(Article):
________

Following is another in a series of columns on The Baptist Faith & Message 2000.
Article XVIII of The Baptist Faith & Message 2000 reads:
“God has ordained the family as the foundational institution of human society. It is composed of persons related to one another by marriage, blood, or adoption.
“Marriage is the uniting of one man and one woman in covenant commitment for a lifetime. It is God’s unique gift to reveal the union between Christ and His church and to provide for the man and the woman in marriage the framework for intimate companionship, the channel of sexual expression according to biblical standards, and the means for procreation of the human race.
“The husband and wife are of equal worth before God, since both are created in God’s image. The marriage relationship models the way God relates to His people. A husband is to love his wife as Christ loved the church. He has the God-given responsibility to provide for, to protect, and to lead his family. A wife is to submit herself graciously to the servant leadership of her husband even as the church willingly submits to the headship of Christ. She, being in the image of God as is her husband and thus equal to him, has the God-given responsibility to respect her husband and to serve as his helper in managing the household and nurturing the next generation.
“Children, from the moment of conception, are a blessing and heritage from the Lord. Parents are to demonstrate to their children God’s pattern for marriage. Parents are to teach their children spiritual and moral values and to lead them, through consistent lifestyle example and loving discipline, to make choices based on biblical truth. Children are to honor and obey their parents.”

________

(Written tasks):
1. In one to three sentences, explain why the family article holds that husband and wife are of equal worth before God.
2. Reproduce verbatim the passage of the family article starting with "Following is another" and going on through "blood, or adoption.".
Base every response solely on the family article above.

(Data lines):

________

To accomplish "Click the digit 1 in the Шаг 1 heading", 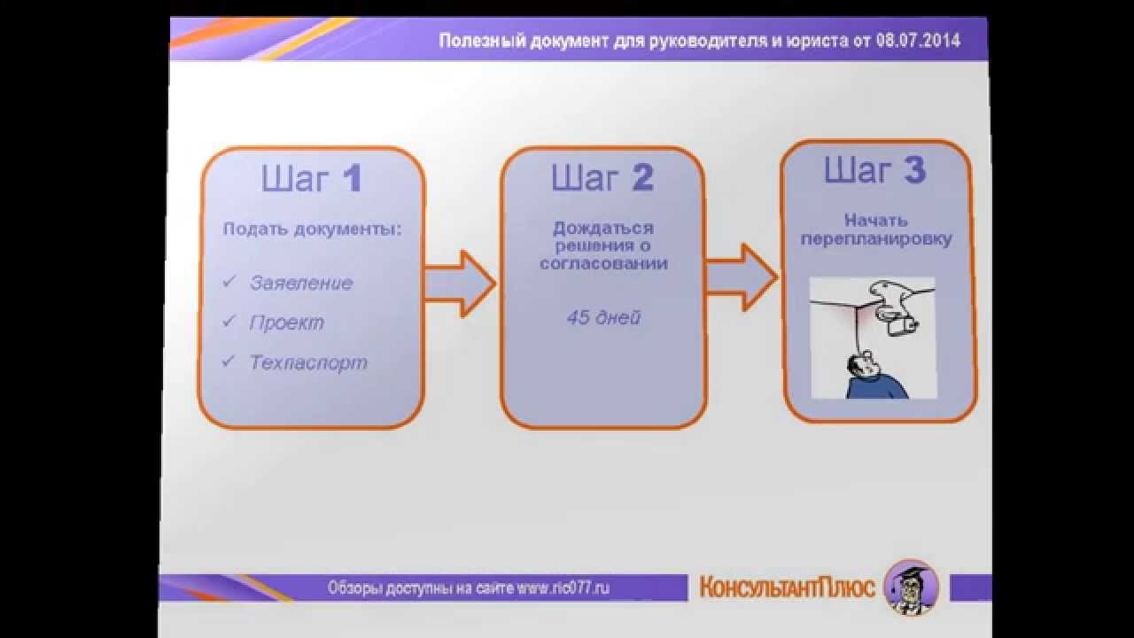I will click(353, 179).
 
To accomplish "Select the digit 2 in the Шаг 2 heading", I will click(642, 178).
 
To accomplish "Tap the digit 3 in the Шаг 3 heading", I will click(914, 171).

________

(Results of the tasks):
1. The family article says the husband and wife are of equal worth before God because both are created in God's image.

2.
Following is another in a series of columns on The Baptist Faith & Message 2000.
Article XVIII of The Baptist Faith & Message 2000 reads:
“God has ordained the family as the foundational institution of human society. It is composed of persons related to one another by marriage, blood, or adoption.